Segment Open

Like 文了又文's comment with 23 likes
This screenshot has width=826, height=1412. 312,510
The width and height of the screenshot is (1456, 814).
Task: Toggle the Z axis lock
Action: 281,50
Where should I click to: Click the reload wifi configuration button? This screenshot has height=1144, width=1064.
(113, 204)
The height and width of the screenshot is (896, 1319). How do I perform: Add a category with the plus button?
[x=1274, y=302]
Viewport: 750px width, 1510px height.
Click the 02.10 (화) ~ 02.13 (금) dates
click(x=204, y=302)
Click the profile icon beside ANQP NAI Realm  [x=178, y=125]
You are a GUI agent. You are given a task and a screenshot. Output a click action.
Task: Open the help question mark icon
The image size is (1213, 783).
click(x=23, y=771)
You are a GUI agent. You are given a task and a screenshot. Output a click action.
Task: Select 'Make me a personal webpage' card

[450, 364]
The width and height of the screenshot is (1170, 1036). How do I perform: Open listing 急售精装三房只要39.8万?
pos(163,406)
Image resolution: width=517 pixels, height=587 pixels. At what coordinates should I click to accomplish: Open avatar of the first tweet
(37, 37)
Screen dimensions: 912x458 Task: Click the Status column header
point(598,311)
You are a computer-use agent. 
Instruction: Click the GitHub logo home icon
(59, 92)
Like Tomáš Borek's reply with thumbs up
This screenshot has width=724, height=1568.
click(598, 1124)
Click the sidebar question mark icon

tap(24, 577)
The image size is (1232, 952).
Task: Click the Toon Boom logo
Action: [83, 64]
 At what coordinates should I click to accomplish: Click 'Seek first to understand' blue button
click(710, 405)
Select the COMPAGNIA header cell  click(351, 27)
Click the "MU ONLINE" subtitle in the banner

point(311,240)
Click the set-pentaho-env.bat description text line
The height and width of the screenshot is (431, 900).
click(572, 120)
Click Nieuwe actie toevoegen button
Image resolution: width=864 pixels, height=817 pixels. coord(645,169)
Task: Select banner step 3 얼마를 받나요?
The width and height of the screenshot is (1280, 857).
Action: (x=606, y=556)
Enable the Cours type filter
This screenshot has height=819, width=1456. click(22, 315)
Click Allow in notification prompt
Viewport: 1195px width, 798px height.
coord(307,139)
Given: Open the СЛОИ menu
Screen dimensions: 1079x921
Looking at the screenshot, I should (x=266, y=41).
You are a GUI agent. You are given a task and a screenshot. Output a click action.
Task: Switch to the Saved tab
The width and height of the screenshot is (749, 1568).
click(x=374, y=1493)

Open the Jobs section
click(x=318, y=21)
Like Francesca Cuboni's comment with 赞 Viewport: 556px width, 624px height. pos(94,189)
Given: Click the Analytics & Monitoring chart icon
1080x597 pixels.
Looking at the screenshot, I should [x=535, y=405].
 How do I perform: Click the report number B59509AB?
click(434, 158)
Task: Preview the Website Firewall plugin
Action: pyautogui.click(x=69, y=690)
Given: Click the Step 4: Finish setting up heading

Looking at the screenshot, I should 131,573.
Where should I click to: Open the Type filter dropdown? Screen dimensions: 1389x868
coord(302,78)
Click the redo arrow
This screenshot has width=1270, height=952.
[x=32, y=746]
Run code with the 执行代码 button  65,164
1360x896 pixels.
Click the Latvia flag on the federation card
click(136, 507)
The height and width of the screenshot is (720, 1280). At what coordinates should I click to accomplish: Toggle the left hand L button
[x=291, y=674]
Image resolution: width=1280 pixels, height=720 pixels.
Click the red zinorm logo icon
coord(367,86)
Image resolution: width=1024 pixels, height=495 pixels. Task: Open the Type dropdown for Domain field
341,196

Segment Closed

## [Instructions for the task]
From the entries above, print the lines beginning at the one with "Run code with" and stopping after the one with "Image resolution: width=1280", exactly as written and with nothing else.

## [Result of this exercise]
Run code with the 执行代码 button  65,164
1360x896 pixels.
Click the Latvia flag on the federation card
click(136, 507)
The height and width of the screenshot is (720, 1280). At what coordinates should I click to accomplish: Toggle the left hand L button
[x=291, y=674]
Image resolution: width=1280 pixels, height=720 pixels.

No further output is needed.